Lexington Town Council has given itself an extra year to serve.

Council members last week voted 6-0 to move council elections to off years. Mayor Pro Tem Hazel Livingston was absent.

Members say moving elections will help ease crowding and confusion that can result when ballots are long and turnout is heavy, reported the Lexington Sun.

As a result, council members will get an extra year tacked on to their staggered, 4-year terms.

Council members elected in 2016, whose terms expire in 2020, will instead exend their terms carried until November 2021.

Mayor Steve MacDougall and fellow council members elected in 2018, whose terms expire in 2022, will serve until 2023.

Beginning in 2021, all subsequent municipal elections will be every 2 years.

The county Registration and Elections Commission and state Municipal Association recommended municipalities move their elections to the odd years to avoid confusion during busy presidential elections.

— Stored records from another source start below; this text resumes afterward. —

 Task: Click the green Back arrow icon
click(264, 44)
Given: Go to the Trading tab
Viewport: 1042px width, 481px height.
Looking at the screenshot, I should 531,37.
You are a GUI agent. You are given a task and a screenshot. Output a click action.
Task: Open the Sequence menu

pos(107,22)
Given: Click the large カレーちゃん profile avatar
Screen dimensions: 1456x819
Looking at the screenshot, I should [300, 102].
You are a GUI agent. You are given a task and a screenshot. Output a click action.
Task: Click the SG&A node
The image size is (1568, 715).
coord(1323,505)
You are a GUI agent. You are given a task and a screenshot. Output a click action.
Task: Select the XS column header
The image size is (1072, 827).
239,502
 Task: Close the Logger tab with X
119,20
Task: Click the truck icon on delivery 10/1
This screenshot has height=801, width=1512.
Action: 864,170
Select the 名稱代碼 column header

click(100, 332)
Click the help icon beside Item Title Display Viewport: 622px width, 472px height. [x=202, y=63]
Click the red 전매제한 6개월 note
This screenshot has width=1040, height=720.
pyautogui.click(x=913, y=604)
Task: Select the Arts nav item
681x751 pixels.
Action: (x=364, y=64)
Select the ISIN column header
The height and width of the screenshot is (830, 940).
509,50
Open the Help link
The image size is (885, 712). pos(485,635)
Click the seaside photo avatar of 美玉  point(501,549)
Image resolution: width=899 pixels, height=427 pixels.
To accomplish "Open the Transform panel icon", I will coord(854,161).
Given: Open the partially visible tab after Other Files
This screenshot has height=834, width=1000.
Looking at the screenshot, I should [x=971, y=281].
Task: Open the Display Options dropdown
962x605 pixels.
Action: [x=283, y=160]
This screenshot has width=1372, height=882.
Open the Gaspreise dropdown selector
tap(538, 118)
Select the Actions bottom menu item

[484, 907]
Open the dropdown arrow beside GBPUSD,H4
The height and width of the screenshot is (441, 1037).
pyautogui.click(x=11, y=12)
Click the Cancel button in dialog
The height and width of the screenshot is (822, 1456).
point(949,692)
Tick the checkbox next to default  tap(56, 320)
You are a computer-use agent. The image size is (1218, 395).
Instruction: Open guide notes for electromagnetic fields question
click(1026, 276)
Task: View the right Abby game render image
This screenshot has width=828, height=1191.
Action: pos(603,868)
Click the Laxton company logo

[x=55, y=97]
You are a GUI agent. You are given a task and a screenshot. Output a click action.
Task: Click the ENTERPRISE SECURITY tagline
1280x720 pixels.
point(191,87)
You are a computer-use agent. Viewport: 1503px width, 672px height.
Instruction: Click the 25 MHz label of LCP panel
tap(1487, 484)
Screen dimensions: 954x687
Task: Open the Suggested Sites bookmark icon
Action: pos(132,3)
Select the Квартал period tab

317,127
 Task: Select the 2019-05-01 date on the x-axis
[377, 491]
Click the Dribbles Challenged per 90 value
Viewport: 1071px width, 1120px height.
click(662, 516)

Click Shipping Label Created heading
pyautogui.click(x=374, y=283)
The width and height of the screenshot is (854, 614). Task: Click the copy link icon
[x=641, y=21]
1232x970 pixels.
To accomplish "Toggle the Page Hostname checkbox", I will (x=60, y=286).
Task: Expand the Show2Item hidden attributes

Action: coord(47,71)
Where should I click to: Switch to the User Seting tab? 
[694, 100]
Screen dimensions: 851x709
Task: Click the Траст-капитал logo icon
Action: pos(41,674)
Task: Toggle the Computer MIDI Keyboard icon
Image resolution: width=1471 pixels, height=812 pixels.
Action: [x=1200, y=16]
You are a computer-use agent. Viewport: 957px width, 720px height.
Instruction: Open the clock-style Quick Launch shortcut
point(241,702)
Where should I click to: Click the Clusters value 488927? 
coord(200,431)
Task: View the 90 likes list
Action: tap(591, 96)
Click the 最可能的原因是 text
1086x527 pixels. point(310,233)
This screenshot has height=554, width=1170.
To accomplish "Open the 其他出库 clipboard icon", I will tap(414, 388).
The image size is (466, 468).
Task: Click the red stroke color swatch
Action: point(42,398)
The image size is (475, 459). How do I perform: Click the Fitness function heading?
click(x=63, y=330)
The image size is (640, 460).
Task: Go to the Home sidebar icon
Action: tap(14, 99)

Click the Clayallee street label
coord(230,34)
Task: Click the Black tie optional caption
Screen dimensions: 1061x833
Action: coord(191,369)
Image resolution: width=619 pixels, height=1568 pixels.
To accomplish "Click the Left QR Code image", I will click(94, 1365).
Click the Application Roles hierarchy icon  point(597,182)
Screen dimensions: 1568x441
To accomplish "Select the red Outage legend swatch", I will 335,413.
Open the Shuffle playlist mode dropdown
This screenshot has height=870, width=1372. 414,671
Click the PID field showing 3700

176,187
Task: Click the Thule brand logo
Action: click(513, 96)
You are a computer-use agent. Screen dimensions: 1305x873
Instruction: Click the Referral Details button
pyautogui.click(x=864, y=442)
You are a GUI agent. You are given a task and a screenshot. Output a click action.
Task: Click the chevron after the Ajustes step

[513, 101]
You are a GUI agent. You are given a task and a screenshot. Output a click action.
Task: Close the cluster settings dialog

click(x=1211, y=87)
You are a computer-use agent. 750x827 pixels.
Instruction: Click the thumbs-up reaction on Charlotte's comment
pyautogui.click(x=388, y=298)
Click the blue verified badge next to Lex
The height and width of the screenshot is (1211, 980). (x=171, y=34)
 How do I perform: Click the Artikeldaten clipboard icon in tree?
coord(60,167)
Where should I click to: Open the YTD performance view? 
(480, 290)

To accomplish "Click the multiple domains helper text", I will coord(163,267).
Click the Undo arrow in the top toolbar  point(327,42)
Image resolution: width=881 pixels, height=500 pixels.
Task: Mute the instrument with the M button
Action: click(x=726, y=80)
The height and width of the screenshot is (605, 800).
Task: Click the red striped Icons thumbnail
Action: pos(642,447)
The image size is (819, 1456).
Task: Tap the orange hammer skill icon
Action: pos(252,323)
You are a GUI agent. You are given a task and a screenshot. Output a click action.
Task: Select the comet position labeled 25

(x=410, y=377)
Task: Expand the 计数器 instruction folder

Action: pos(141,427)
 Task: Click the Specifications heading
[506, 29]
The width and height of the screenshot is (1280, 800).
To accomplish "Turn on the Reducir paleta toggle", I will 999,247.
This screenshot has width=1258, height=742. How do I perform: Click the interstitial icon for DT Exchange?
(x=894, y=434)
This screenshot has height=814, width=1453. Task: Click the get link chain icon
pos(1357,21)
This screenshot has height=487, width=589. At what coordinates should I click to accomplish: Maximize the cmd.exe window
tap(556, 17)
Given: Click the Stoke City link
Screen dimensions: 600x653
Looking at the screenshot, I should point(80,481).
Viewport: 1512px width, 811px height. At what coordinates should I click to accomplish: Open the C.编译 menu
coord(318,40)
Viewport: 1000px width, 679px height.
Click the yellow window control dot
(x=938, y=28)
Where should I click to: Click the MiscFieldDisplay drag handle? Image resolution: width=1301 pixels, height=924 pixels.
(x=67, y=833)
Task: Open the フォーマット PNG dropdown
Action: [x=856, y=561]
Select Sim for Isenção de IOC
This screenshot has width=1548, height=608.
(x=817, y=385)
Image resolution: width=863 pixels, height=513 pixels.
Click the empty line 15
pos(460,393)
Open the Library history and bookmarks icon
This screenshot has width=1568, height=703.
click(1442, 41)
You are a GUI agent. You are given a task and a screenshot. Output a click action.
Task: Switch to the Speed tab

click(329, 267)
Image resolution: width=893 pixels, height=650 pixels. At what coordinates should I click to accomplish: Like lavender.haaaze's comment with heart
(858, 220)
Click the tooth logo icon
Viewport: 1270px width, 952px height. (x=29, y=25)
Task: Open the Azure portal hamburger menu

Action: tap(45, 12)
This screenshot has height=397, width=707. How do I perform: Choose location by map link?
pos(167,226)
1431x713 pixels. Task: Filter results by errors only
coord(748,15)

Council member Steve Baker said that council moved to odd years in 2009 and returned to even-year elections in 2014.

Lexington is one of only 2 county municipalities still holding even-year elections.

Former Chapin Mayor Skip Wilson tried unsuccessfully to do this, but his council voted him down.

Council member Ron Williams asked if off-year elections would cost more.

“It might be a little less,” Town Administrator Britt Poole said. “But you’re probably looking at the same amount. It generally runs about $5,000 an election.”

County elections director Mary Brack told The Sun the change was “a great idea.”

“It always runs with our general ballot. So it (the municipal races) is the last thing on the ballot,” Brack said.

“The confusion comes from when people come to vote and they vote, say, a straight party and they never make it to this part of the ballot [which is non- partisan]. So, they’ll stop and say, ‘I didn’t get to vote for that.’

“For us, it’s like two separate elections, though it’s on one ballot,” she added.

Now it will be strictly a municipal election, Brack said.

Though there’s no way to tell yet how the change will affect voter turnout, Brack expects it will remain about the same, she told the Chronicle.

“It’s up to the candidates to get the word out.

“At least the people that go vote that day know what they’re voting for so there’s no confusion about that,” Brack said.